What you are asked to do
Reproduce the passage of the no-moat philanthropy reflection between "Five years ago, we" and "we were effective.", inclusive.

Reading text
########################################
Learning

Five-Year Reflection: No Moat Philanthropy

DATE

October 24, 2017

Contributors: Jen Ford Reedy

There’s a famous (in philanthropy) quote that defines foundations as “a large body of money completely surrounded by people who want some.”

There’s truth in this statement, and it can lead foundations to have a fortress mentality — building moats and barricades in the form of needle-eye guidelines or brick wall websites. The stronger our defenses, however, the more difficult it is to be exposed to enough ideas and engage with enough people to be truly effective.

Over the past five years at the Bush Foundation, we have worked actively against this fortress mentality. We believe our efforts have made us smarter and more effective. Here’s what we have done, in the form of five principles of no-moat philanthropy:

Principle #1: Get excited about other people’s ideas

Five years ago, we operated initiatives focused on three specific goals. This approach posed some challenges, and in our pursuit of these goals, we became our own largest strategic constraint. Planning and executing the work at a pace to consume all of our payout was difficult. It was also difficult to be relevant in all corners of the region and to fund the best ideas without having ways to solicit and consider ideas that were not our own. Basically, we were only as smart as we were smart and only as effective as we were effective.

In the past five years, we have changed both our mindset and our processes to try to find the best possible ideas and to trust and invest in others to do the work. Specifically, we have worked to:

DO LESS. ENABLE MORE.

The first thing we did was to ease our grip on controlling our funding. We adopted “do less, enable more” as a mantra to push ourselves to focus as much as possible on getting money out to community organizations. We cut the number of consultants we were directly managing to advance our agenda and redirected those funds to grants. Within one year, we increased the percentage of our payout that goes out in the form of grants from 64% to 75%.

BALANCE THE PROACTIVE WITH THE RESPONSIVE

We now invest about half of our grants in strategic initiatives that advance our Foundation priorities and about half in open grantmaking programs that allow us to fund people and communities to advance their own priorities. This balance allows us to use our power to proactively advance goals while also being available to respond to emerging challenges, encourage unexpected bursts of community momentum and support way-out-there new ideas. We believe these are some of the highest-return investments we can make.

HARNESS THE POWER OF OPEN GRANT PROGRAMS

We believe that traditional open grantmaking can be every bit as powerful as ambitious, proactive initiatives if done thoughtfully and well. We now have four standing open grant programs: Community Innovation grants, the Bush Prize, event sponsorships and ecosystem grants. We also have used one-off open processes four times as we learn about a particular issue or approach. These open programs allow us to engage with lots of organizations on lots of issues across lots of communities, helping us to stay informed and relevant on regional issues. As a learning tool, our one-off grant programs allow us to quickly understand the players and the various approaches in a particular issue area across the entire region we serve. Participating organizations have a better opportunity to showcase their work and compete on a level playing field for funding. Between 2012 and 2016 the amount of our funding that was awarded through some sort of competitive process increased from 8 percent to 72 percent.
########################################
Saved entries

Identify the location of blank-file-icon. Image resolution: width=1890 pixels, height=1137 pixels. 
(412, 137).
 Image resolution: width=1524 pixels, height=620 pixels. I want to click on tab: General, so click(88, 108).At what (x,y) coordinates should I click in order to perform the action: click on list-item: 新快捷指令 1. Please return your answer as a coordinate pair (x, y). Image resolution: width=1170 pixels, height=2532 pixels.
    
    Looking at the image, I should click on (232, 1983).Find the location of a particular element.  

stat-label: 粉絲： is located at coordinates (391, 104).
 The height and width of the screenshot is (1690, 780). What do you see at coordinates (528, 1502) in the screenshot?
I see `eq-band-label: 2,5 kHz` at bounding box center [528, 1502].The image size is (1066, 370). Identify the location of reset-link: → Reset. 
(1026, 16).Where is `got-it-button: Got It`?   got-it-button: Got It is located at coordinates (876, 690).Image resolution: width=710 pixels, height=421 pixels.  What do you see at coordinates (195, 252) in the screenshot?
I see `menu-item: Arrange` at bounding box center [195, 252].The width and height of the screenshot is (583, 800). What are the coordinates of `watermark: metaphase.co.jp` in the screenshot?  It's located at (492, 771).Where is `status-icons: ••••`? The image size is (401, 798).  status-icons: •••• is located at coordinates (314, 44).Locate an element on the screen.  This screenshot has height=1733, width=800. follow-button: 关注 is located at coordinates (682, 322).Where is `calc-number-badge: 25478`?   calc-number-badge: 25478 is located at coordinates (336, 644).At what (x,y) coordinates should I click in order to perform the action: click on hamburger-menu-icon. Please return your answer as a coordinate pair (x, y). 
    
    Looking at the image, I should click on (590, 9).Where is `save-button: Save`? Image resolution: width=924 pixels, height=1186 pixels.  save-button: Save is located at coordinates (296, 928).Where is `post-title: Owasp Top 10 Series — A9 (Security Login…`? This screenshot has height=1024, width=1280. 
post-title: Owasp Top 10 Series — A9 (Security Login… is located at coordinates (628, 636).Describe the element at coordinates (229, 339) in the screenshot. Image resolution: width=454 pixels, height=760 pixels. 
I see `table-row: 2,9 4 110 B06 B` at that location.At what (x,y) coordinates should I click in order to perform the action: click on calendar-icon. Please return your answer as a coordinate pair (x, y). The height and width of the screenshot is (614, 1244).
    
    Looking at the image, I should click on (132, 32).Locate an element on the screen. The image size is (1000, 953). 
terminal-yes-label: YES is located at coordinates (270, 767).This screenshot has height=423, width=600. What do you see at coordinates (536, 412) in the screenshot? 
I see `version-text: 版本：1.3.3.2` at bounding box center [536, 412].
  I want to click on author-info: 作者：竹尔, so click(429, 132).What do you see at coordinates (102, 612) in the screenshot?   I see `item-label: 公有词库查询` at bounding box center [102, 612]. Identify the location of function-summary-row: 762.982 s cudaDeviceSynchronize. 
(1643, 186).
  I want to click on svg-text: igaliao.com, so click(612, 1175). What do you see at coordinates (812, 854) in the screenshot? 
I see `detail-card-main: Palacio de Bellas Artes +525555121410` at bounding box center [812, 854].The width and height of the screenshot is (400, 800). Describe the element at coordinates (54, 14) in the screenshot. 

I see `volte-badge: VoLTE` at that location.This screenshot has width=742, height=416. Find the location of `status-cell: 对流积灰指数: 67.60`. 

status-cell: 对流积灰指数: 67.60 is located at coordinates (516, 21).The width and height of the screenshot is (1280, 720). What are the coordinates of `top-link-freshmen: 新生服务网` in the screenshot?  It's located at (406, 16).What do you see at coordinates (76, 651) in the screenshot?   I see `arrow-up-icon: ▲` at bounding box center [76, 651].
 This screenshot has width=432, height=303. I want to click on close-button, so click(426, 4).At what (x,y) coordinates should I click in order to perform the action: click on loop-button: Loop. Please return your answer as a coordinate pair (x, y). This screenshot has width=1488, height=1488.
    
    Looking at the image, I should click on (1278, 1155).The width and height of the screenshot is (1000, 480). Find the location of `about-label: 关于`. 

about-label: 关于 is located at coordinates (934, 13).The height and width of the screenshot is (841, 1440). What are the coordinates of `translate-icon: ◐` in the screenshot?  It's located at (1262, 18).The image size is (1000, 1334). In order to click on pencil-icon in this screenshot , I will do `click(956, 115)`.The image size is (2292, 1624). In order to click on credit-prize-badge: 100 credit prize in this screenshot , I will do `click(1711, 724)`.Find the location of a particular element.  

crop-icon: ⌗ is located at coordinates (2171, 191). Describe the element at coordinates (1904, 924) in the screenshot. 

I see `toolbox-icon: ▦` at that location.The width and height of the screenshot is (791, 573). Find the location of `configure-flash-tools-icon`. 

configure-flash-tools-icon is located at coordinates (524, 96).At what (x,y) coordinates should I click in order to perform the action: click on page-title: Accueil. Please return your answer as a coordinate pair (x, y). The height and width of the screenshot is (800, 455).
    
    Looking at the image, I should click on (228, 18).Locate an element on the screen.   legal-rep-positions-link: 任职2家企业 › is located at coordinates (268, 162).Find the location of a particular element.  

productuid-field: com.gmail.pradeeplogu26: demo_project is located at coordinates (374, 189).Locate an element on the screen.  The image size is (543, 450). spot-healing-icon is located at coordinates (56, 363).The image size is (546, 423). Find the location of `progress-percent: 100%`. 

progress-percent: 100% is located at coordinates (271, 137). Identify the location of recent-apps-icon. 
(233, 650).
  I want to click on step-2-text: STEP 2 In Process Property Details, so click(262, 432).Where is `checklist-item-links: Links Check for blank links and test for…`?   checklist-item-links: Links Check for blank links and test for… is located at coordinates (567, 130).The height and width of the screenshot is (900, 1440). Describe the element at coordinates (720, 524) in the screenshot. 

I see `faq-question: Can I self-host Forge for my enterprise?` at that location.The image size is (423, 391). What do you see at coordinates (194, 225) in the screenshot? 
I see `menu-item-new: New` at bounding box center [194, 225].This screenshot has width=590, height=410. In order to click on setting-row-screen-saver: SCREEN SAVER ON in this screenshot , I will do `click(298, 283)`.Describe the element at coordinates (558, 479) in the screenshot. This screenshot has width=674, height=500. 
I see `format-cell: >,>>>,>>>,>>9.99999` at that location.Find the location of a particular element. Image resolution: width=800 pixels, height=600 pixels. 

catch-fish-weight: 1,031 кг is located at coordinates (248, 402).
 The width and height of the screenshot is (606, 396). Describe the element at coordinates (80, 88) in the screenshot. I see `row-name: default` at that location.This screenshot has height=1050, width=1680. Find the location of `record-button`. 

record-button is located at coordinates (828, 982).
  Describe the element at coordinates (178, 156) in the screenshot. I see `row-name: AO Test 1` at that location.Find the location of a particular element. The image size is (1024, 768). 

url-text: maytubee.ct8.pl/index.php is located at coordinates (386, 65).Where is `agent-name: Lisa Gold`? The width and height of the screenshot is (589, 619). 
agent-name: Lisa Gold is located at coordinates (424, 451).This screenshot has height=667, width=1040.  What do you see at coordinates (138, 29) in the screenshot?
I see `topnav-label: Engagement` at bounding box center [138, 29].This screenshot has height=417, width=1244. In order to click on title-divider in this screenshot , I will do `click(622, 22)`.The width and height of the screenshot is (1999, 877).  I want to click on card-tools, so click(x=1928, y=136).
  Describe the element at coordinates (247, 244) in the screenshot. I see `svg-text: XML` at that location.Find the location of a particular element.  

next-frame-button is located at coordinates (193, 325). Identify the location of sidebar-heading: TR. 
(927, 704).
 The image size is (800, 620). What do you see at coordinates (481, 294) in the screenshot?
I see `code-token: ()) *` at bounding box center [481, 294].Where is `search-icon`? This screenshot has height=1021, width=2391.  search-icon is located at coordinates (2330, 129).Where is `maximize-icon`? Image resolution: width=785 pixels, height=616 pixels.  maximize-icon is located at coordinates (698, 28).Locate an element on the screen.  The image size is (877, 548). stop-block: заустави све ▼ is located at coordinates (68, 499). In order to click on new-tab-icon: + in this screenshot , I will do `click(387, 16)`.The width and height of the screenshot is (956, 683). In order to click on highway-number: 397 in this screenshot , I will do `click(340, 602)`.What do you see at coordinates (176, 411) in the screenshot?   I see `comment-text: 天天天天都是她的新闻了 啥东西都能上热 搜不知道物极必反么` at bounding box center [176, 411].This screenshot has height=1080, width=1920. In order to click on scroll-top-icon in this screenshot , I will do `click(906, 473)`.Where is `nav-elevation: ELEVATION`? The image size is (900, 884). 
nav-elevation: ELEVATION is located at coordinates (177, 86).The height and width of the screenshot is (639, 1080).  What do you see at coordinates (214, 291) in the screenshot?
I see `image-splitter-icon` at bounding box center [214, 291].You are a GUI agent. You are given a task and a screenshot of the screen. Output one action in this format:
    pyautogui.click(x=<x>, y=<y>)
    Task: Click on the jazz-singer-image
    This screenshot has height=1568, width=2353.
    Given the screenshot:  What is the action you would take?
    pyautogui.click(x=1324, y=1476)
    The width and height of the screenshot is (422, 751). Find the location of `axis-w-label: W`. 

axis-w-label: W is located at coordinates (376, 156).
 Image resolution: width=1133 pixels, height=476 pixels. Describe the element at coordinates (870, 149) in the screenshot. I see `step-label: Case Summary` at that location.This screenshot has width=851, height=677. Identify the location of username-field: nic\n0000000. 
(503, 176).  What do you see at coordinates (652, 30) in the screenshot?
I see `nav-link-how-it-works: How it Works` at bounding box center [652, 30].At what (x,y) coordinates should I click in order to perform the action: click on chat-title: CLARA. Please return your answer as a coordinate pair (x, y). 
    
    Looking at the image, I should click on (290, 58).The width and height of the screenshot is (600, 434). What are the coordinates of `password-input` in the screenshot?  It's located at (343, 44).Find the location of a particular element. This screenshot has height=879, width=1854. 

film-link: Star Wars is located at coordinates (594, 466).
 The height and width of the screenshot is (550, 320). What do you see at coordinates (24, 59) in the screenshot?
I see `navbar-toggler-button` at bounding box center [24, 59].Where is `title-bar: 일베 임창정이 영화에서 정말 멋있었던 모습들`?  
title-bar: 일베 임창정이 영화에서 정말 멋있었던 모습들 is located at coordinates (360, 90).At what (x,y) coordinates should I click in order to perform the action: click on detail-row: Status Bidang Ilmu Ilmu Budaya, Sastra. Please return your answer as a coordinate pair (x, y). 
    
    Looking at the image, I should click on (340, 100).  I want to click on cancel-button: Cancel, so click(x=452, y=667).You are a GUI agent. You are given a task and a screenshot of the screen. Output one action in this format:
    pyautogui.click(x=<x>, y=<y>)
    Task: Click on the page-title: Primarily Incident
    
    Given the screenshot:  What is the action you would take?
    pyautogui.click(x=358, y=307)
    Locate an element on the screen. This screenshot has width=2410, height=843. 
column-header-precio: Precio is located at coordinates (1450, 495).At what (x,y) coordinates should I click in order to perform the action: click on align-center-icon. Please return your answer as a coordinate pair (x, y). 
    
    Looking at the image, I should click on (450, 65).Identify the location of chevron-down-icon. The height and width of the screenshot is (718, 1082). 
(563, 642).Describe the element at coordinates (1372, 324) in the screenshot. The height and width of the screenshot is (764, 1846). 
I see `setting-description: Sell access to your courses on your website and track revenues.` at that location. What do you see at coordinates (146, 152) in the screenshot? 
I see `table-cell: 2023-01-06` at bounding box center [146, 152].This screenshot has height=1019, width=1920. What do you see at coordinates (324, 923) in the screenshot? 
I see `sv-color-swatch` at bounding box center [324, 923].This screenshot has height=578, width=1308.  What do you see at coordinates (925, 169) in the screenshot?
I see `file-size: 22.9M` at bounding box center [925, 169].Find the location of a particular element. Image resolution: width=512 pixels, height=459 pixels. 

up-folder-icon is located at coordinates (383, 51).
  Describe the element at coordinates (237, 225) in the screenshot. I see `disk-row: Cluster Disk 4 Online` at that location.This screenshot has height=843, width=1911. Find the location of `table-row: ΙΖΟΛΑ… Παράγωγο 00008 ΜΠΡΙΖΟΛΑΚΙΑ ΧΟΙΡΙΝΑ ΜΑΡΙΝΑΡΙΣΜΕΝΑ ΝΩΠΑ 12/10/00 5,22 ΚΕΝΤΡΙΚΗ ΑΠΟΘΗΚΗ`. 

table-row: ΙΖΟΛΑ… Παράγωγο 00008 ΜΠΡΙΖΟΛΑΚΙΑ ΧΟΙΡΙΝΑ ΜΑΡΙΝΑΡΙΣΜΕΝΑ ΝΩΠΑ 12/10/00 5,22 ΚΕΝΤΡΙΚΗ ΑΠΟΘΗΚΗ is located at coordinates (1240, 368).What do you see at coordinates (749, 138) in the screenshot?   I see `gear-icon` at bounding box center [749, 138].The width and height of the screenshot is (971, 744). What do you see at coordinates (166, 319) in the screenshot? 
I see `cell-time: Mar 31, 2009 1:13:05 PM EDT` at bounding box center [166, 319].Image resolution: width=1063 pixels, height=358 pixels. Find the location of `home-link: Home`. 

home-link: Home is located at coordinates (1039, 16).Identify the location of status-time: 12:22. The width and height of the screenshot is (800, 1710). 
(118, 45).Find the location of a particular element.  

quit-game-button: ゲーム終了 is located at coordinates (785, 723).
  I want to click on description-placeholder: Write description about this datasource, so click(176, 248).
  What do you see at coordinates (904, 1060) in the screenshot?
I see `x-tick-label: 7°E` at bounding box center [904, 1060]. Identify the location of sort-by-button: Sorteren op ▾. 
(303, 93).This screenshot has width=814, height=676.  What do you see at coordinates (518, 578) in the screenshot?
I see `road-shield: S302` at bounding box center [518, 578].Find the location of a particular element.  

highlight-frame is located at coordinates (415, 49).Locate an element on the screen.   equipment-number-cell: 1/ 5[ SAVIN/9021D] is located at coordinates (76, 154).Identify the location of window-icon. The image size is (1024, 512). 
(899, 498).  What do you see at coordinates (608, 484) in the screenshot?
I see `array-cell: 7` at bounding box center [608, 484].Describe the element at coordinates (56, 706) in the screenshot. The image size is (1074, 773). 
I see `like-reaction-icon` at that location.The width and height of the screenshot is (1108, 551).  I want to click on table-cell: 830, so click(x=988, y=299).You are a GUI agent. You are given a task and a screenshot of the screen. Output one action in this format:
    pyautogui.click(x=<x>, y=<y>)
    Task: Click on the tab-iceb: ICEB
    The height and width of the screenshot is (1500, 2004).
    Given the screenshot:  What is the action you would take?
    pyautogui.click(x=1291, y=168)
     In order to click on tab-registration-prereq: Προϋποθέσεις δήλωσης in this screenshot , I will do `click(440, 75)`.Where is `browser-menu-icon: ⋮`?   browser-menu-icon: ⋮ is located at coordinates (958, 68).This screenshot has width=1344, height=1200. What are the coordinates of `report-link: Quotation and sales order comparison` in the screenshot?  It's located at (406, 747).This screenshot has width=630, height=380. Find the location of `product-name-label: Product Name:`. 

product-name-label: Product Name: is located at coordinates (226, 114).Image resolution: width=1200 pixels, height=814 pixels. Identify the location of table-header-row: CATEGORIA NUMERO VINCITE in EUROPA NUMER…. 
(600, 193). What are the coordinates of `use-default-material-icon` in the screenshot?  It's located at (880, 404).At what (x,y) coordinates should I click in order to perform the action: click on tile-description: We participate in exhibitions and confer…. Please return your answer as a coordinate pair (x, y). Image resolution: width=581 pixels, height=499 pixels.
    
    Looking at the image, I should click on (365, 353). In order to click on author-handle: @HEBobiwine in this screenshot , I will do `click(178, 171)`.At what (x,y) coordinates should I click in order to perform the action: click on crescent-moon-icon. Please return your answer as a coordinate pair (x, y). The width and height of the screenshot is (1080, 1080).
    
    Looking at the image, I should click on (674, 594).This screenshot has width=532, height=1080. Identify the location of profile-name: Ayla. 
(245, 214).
########################################
Problem solution
Five years ago, we operated initiatives focused on three specific goals. This approach posed some challenges, and in our pursuit of these goals, we became our own largest strategic constraint. Planning and executing the work at a pace to consume all of our payout was difficult. It was also difficult to be relevant in all corners of the region and to fund the best ideas without having ways to solicit and consider ideas that were not our own. Basically, we were only as smart as we were smart and only as effective as we were effective.